Produtores enfrentam desafios financeiros apesar da supersafra de soja em MS

Mato Grosso do Sul se prepara para colher a maior safra de soja da sua história no ciclo 2025/2026, com a expectativa de 17,7 milhões de toneladas. Contudo, os produtores rurais enfrentam um cenário desafiador, com margens de lucro cada vez mais apertadas. A combinação de altos custos de insumos, juros elevados, restrição no crédito rural, queda no preço da soja e incertezas climáticas para o próximo ciclo agrícola tem impactado negativamente a rentabilidade dos agricultores.

De acordo com o Sistema de Informações Geográficas do Agronegócio (Siga-MS), a produtividade média esperada é de 61,73 sacas por hectare, um aumento de 19,2% em comparação ao ciclo anterior. Apesar desse desempenho positivo na produção, a realidade financeira dos produtores é preocupante. O analista de economia da Associação da Produção de Soja de Mato Grosso do Sul (Aprosoja-MS), Raphael Gimenes, aponta que a boa produtividade não se traduz em lucro devido ao aumento dos custos de produção, que tem superado os ganhos financeiros.

Gimenes explica que a rentabilidade agrícola não depende apenas da quantidade produzida, mas também da relação entre receita, custos e eficiência comercial. A alta nos preços dos fertilizantes, defensivos, frete e insumos tem reduzido significativamente o resultado líquido da atividade agrícola. Fatores geopolíticos e oscilações no mercado internacional têm contribuído tanto para a elevação dos preços das commodities quanto dos insumos, resultando em um cenário desafiador para os produtores.
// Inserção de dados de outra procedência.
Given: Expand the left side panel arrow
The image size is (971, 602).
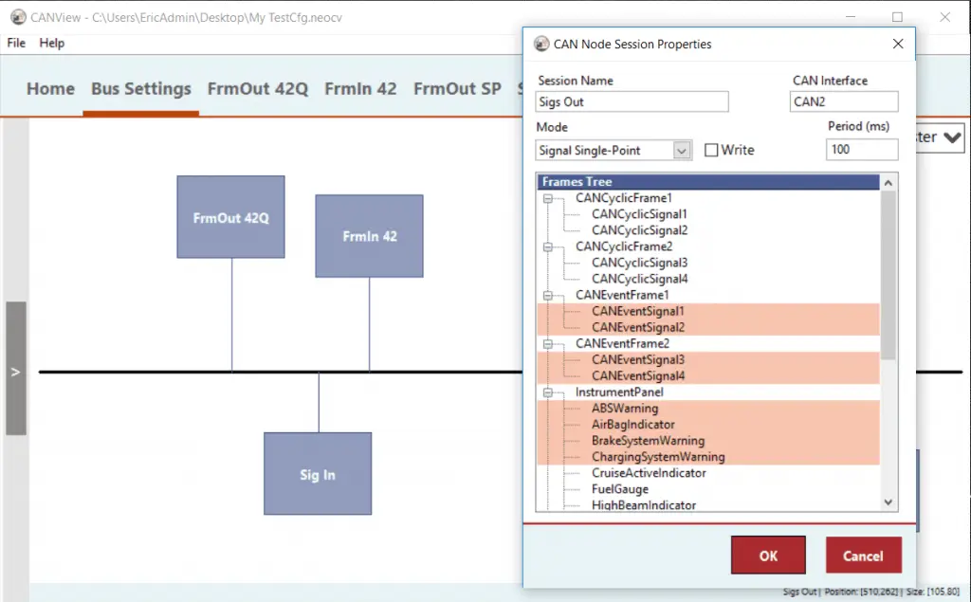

Além da escalada dos custos, os agricultores de MS enfrentam uma queda na remuneração da soja. A saca de 60 quilos, que alcançou R$ 178,50 em maio de 2022, despencou para R$ 111,88 em maio deste ano, representando uma retração de 37,3% em relação ao pico durante o ciclo de alta das commodities. Essa situação reflete um aumento no número de pedidos de recuperação judicial entre os produtores sul-mato-grossenses, em função do encarecimento dos insumos e da redução das margens de lucro.

O foco agora se volta para a próxima safra e os possíveis impactos do fenômeno El Niño. Gabriel Balta alerta que o risco aumenta caso os produtores optem por reduzir investimentos em tecnologia e manejo para cortar custos. A tendência é que os agricultores priorizem seus investimentos em áreas que garantam retorno, principalmente na fertilização. Porém, uma redução nos gastos com controle de pragas, plantas daninhas e doenças pode comprometer a eficácia do manejo, resultando em uma elevação nos custos operacionais.

Balta também destaca que sementes de menor tecnologia podem exigir mais aplicações de defensivos, o que pode aumentar ainda mais os custos ao longo do ciclo de cultivo. Essa necessidade de intervenções adicionais não só eleva os gastos, mas também pode impactar negativamente a produtividade. Em situações extremas, essa dinâmica pode levar até mesmo ao abandono das lavouras, o que acentua a preocupação no setor agrícola de MS.